About the Artist:
Ms. Allen has been a Southern California resident for over twenty-eight years. She has an MFA degree from The Claremont Graduate University and a BFA degree
from Otis/Parsons Art Institute.
Currently, she is an art instructor of Sculpture, 3-D design, and Art History for Copper Mountain College in Joshua Tree, CA. She completed eight years of
teaching for College of the Desert in Palm Desert, California; has served on the Public Arts Advisory Committee for the town of Twentynine Palms, and on the
Board of Directors for the Morongo Basin Cultural Arts Council, Inc.
Ms. Allen’s artistic career has spanned more than twenty years. During this time, she has explored a variety of traditional and nontraditional media.
Though primarily an assemblage sculptor, she has also been involved with earthworks, altered books, performance and installation art.
Her work has been displayed in galleries and venues in San Diego, Los Angeles, San Bernardino and Palm Springs. Her art is privately owned regionally and
internationally.
Recently in 2009, as Artist in Residence for the Palm Springs Museum, the collaborative and interactive Gardens of Exchange was installed. Her polystyrene
works were showing in the Reduce, Recycle, and Reuse show at the High-Desert Nature Museum, Yucca Valley, CA and the Desert Diversity show in 29 Palms, CA.

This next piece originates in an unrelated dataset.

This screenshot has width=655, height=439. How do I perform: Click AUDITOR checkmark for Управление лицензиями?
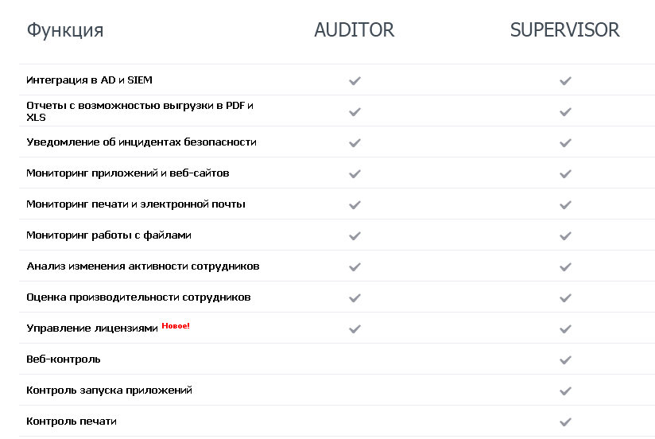(x=355, y=329)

She is currently involved in an altered book exchange with five women artists of the Morongo Basin Area.
Artist's Statement:
When discarded outdoors and exposed to the natural elements, beaded polystyrene foam begins a slow degeneration. Water doesn’t affect it much, but sand and
wind do. Particularly, as precisely shaped pieces migrate across the desert, they are affected by factors of time, wind direction and velocity, and
topography of the land. Pieces are chipped and broken away, while larger sections are sculpted - the factory made material is transformed into an
organic-like mass.
On my daily walks through the desert, I pluck the pieces of foam from creosote or cholla, and marvel at the sculptural forms that have been created by the
process of destruction. I think they are beautiful. When I take them to my studio and assemble them with the other found fragments, they begin to have an
architectural semblance. The sculptures are reminiscent of miniature ancient ruins that are worn with time, suggesting a strange culture that once lived in
pristine, plastic dwellings. Perhaps this culture was once vibrant and productive like so many others, before reaching its inevitable demise.